Mark Schneider and Kumar Garg’s recent call for a SpaceX for assessment and the responses to it by Chester Finn and Anne Wicks, prominent among others, highlight the complexities of large-scale testing and the challenges associated with trying to improve K-12 assessment. Sadly, even if our fractured field were somehow able to address the many technological, bureaucratic, and human issues raised in those thoughtful posts, I am not convinced that we would be any closer to addressing, let alone solving, the underlying problems that are masked by a focus on the real or perceived deficiencies in K-12 large-scale tests, assessment programs, or assessment policies.
As I wrote ten years ago in a 2011 EdWeek commentary, “developing an assessment system, even a next-generation one, … is not rocket science,” but “large-scale assessments … are simply supporting pieces” in an effort “to improve instruction and student learning.”
I am all in on need to continue the ongoing improvement of large-scale state testing and the evolution of our thinking about balanced assessment systems and the role of assessment in K-12 education. On some days I might even agree with those calling for an assessment revolution.
Putting too much effort into improving large-scale testing before we have a better understanding of how we want to use it and before we address the underlying factors affecting student performance and/or school quality seems to me to be a fool’s errand.
Since the passage of ESEA in 1965, we have more than 50 years of test results showing consistent gaps in achievement. We have state-level NAEP data since 1992 showing the same thing. Thanks to NCLB, we have more state test data than we can handle, disaggregated in more ways than anyone can possibly understand.
I am at least 15 years beyond the point of believing that simply building a better large-scale test is going to make that much of a difference.
Wag The Dog
There are, of course, grains of truth in the adage “what gets tested, gets taught,” and in the belief that curriculum and instruction are influenced more by the items that appear on the state test than by the contents of the state’s rigorous college-and-career ready standards.
I suspect that the influence of the state test on curriculum and instruction is directly proportional to the consequences associated with the test for individual districts; and therefore, is inversely proportional to the capacity, or ability, of the district to meet the state’s performance expectations.
That is, the state test will have a greater influence on behaviors in low-performing districts than in high-performing districts. To a certain point, that outcome is what we are seeking by implementing a state assessment program. In general, we want people to pay more attention to any measure when it is in the “red zone” than when it tells us that everything is fine.
Problems arise, of course, when local educators and state policymakers drift beyond that certain point and instead of a desirable outcome we get undesirable behaviors – in particular, the classic case of the tail wagging the dog.
Actually, the case of large-scale state testing fits both negative connotations of the term wag the dog.

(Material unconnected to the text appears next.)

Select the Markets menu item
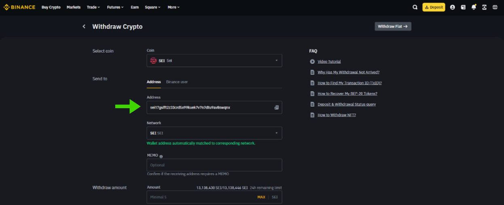This screenshot has height=205, width=504. [x=74, y=7]
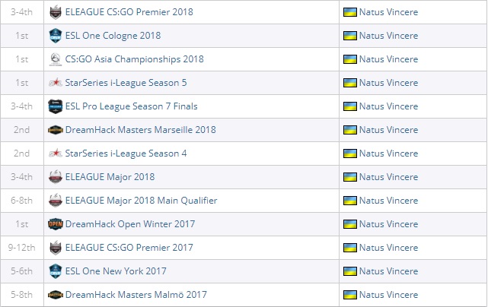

Something important being controlled by something much less important
At the local level, we see curriculum and instruction (which are very important) being controlled by a test score (which is much less important). Efforts to improve test scores overwhelm efforts to improve instruction and learning. And why would we expect anything different?
We state glibly that if schools improve curriculum and instruction, test scores will follow (in much the same way and with the same chance that it could happen as NCLB stating that states should test students in mathematics in their native language to the extent practicable). Without the infrastructure, resources, and capacity to improve curriculum and instruction, the best option available to districts may be to focus on improving test scores by any means necessary.
Focusing on one thing to distract attention from a more serious issue or problem
Large-scale state test results are big news and large-scale state tests are both an easy solution and an easy target.
I don’t know whether the theory of action for NCLB mandated test-based accountability every really was that simply administering annual tests would make things better. The disproportionate focus on test scores (i.e., outcomes) that we see year after year rather than on how effectively an enormous amount of state and federal money is being spent to produce the achievement reflected in those scores (i.e., inputs) does make one pause and wonder why.
More confusing to me than state-level obsession with test scores has been the willingness of local educators (i.e., teachers’ unions) to focus so much of their limited resources on attacking state assessment. Sure, there is room for improvement in large-scale state tests and even more room for improvement in test-based accountability. Knee-jerk complaints that K-12 large-scale tests are too expensive, too long, too irrelevant, too focused on the low-level cognitive skills, and return results that are too late and are too gross to serve any useful purpose to improve instruction do little, however, to focus attention on the underlying issues.
We must not continue to allow ourselves to be distracted by large-scale testing. Use the test scores as a weapon to make the case for the need for high-quality curriculum, adequate resources to support instruction, and the infrastructure to support student learning. Gain some traction on those issues and test scores will follow. There it is, just the right amount of glibness.